06 急がば回れというけれど(6月)


あまり忙しい忙しいと口癖のように言う人って好きじゃないなあ、忙しい(=世の中からいろいろとお呼びがかかっている、つまり売れっ子である)ことを自慢してるみたいでいやだなあ、とかねがね思っていたのだが、ここ数ヶ月、何か異様に忙しい。別に売れっ子になってるわけではまったくないのに、雑用というか何と言うか、こなさないといけないことが多すぎるのだ。あーーーーーーーーーーーーーーーって感じなのだ。
まあ、全部DVDの発売がらみなんですけどね。ここ数日は、DVDの検証版(メニューとかチャプターとか全部入った実際と限りなく同じチェック用)があがってきて、それの修正が何度かあったり、作品解説や年譜をあしらった封入物の入稿(デザインを仕上げて印刷所へ入れること)があったり、7月にやることになったイベントのチラシのデザインがあがって来たり、さらにまた別の簡易チラシを作って発送したり、このホームページの更新があったり、イベントに出てもらうかも知れない役者さんの芝居を見たり、と、自分でも何やってんのかわかんないくらい慌ただしい日々が続いている。こういう時は、うっかりミスをやったり、ちょっとした油断から事故を起こしたりということがありがちなので、要注意である。
特に最近、私の身の回りでも、馬から落ちて落馬した(重複表現、悪い日本語だ)ミセスやら、セクハラ上司ともめて駅の階段から転落して靭帯を切った女性やら、差し歯を飲み込んだ知り合いの母やら、一瞬のすきが大事に直結した例がやたら多い。特に落馬ミセスは、第五腰椎圧迫骨折だとかで即入院、絶対安静でトイレにも行けず、寝たきり状態だという。いやはや、本人の落ち込みようが目に浮かぶが、彼女とて、まさか家を出る時にはそんなことになろうとは夢にも思わなかったに違いない。
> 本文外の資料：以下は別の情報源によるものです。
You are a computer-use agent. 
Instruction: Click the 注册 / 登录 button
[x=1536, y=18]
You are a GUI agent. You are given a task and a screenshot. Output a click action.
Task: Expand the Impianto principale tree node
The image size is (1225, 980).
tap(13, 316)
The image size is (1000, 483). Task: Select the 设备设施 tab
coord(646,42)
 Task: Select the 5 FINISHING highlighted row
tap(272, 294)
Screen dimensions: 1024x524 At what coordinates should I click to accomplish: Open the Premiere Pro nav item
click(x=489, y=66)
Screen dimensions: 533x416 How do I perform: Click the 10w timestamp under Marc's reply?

避けられる災難もあれば避けられない事故もある。尼崎の電車脱線など、JR側としては事故を予見して未然に防げたという見方もあるが、乗り合わせた側としては、電車は走る密室、まさに逃れようがなかったわけだ。しかし、こういう社会問題になる人災はともかく、たいていの事故や怪我は当人の不注意によるものの方が多いのではないか。そこで冒頭の「急がば回れ」だが、このごろ自分は出かける時いつもぎりぎりで、駅まで走らないことはない。でも、そういうことをしているとこけたり転んだりして事故につながるので、できれば余裕を持ちたい。そう思ってこの言葉を改めて見つめてみた。素直に現代語訳すると「急ぐのであれば、回りなさい」ということで、これでは何だかわからない。急いでいる時にグルグル回ってどうする? ちっとも前に進まないじゃないか!そこで、ことわざ辞典、引いてみましたよ、このクソ忙しいのに。そうしたら、「急ぐ時は危険な近道を通るよりも、遠くても安全な道を回る方が、結局は早く目的地に着く」と書いてある。なるほど、「回れ」ってのは回り道をしろってことだったのね。知ってました?(知らなかったのは私だけ??)